昨日の全人代常委で決定した香港の選挙制度改革を意気揚々と報じる大公報。
もはや民主派に安定を破壊されることもない完ぺきな制度改革である。愛国万歳。実は愛党。これに哀悼。香港民主派排除、制度改変が決定 直接選挙枠減、全人代可決(朝日新聞)
毎日新聞はこれを「香港「一国二制度」事実上終わる」といふ見出しで報じてゐるが事実上終わったのは同記事で倉田先生指摘の通り「香港民主化の動き」であつて一国両制はつまり「最初から事実上なかった」といふこと。鄧小平政権で一国両制を決めたとき前提としてあつたのは中国の成長と安定、そのなかで多少の政治改革が進むことが前提であつた。それが1997年の段階で崩れてゐたのだから香港でまともな一国両制などできなかつたのも道理。
蘋果日報は中共の勝手なやりくちを意図的に1面では報じずにきてゐたが、さすがにこの政治制度改悪は1面トップにせざるを得ぬ市民の参政権蹂躙。1面の下部に専制極権国家の例としてイランでは7千名近くが選挙権審査でDQされてゐると報じてゐる。明報には林鄭市長名による政府広告で「完善政治制度 落実愛国者治港」と。
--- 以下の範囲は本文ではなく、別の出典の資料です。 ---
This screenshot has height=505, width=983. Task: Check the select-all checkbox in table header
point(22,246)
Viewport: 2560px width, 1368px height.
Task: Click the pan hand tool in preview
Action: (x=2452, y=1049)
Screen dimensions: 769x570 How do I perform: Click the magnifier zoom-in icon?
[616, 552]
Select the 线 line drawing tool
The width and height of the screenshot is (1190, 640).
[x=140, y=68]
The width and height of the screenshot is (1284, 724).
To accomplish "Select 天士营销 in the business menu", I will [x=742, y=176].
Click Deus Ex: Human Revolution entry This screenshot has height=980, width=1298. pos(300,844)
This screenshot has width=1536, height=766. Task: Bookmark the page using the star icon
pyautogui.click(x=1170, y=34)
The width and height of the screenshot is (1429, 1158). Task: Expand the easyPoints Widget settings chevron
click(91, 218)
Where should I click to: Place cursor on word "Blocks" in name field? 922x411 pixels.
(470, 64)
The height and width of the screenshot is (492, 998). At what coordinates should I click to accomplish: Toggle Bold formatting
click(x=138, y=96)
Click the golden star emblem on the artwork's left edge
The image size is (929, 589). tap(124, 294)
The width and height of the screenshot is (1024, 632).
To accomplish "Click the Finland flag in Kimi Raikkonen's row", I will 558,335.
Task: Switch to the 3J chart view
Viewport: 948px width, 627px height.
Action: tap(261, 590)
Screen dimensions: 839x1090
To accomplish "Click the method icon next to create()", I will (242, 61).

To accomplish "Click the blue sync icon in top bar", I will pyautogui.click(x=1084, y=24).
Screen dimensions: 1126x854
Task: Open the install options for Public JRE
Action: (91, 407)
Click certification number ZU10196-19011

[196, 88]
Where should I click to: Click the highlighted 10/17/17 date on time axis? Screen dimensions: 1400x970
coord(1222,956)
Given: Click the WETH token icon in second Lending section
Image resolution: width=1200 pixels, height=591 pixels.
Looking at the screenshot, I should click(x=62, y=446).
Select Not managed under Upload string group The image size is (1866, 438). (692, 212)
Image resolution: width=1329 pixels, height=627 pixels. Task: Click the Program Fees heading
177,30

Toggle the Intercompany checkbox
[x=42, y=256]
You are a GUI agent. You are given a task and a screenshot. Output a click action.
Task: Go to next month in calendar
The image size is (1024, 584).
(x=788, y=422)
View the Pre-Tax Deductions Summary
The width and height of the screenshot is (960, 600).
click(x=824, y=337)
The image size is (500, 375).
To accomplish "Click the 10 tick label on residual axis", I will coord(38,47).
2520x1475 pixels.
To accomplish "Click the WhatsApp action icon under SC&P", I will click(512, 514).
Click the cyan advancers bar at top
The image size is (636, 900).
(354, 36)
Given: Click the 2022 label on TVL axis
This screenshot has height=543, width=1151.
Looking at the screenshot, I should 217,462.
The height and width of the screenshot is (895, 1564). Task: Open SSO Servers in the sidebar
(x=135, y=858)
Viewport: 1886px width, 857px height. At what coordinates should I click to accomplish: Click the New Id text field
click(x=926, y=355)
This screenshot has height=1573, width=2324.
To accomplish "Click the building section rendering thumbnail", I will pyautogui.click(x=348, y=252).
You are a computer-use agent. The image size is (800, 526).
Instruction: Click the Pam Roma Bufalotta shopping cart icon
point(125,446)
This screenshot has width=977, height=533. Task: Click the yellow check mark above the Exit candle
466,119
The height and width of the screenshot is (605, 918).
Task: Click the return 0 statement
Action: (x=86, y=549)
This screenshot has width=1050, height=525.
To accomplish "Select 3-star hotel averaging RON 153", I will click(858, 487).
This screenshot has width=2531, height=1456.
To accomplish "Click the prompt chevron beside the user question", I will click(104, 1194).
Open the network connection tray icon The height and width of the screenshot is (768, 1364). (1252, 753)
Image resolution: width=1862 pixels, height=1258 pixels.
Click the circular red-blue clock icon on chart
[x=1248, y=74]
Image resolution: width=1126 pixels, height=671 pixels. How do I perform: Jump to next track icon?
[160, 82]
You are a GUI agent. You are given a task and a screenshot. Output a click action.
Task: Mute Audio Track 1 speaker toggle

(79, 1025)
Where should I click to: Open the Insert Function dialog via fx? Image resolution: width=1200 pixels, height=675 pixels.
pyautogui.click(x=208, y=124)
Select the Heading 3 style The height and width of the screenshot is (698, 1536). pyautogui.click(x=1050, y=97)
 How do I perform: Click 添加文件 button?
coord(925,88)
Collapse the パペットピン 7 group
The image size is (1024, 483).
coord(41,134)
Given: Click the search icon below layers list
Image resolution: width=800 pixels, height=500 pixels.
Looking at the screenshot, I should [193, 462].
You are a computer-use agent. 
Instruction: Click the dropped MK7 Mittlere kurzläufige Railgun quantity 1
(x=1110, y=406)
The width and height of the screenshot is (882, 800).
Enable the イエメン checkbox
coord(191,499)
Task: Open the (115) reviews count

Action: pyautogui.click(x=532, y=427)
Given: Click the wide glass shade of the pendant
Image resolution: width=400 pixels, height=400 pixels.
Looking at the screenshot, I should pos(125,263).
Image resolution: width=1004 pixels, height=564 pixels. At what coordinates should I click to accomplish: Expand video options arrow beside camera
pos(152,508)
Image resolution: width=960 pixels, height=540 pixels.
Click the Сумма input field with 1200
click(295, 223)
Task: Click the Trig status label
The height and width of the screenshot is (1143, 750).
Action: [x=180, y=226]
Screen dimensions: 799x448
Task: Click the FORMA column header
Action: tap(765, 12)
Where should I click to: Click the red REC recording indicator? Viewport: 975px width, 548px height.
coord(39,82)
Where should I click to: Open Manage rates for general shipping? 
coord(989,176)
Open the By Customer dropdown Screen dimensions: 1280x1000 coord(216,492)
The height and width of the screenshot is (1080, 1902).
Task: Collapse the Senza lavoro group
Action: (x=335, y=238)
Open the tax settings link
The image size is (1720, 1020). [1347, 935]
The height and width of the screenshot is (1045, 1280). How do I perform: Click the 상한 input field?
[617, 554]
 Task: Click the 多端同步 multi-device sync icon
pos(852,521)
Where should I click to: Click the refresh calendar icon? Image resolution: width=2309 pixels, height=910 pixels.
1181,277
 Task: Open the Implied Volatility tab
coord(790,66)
この選挙制度変更で(明報の分析によれば)汎民主派は立法会で90議席中16議席確保が最大。5分の1にも満たない議席では何もできない。これを分析した蔡子強先生はもう次の選挙では投票率が大幅に下がり民意が政府から遠く乖離するだらう、と。御意。
明報で、この李先知の政治コラムが指摘してゐることは中共は2004年の全人代常委が決定した香港の5ステップによる政治制度改革案すら否定したといふこと。
- 先由特首向人大常委會提出修改有關選舉辦法
- 須由人大常委會確定
- 並須獲立法會三分之二議員通過
- 特首同意立法會的議案
- 特首提交人大常委會批准或備案,修改方可生效。
これまでの10年で3度、行政長官が改革案提出に挑んだが、どれも失敗してゐる。どれだけの政治的意思が一党独裁といふ政治体制のなかで徒労に終はつたことか。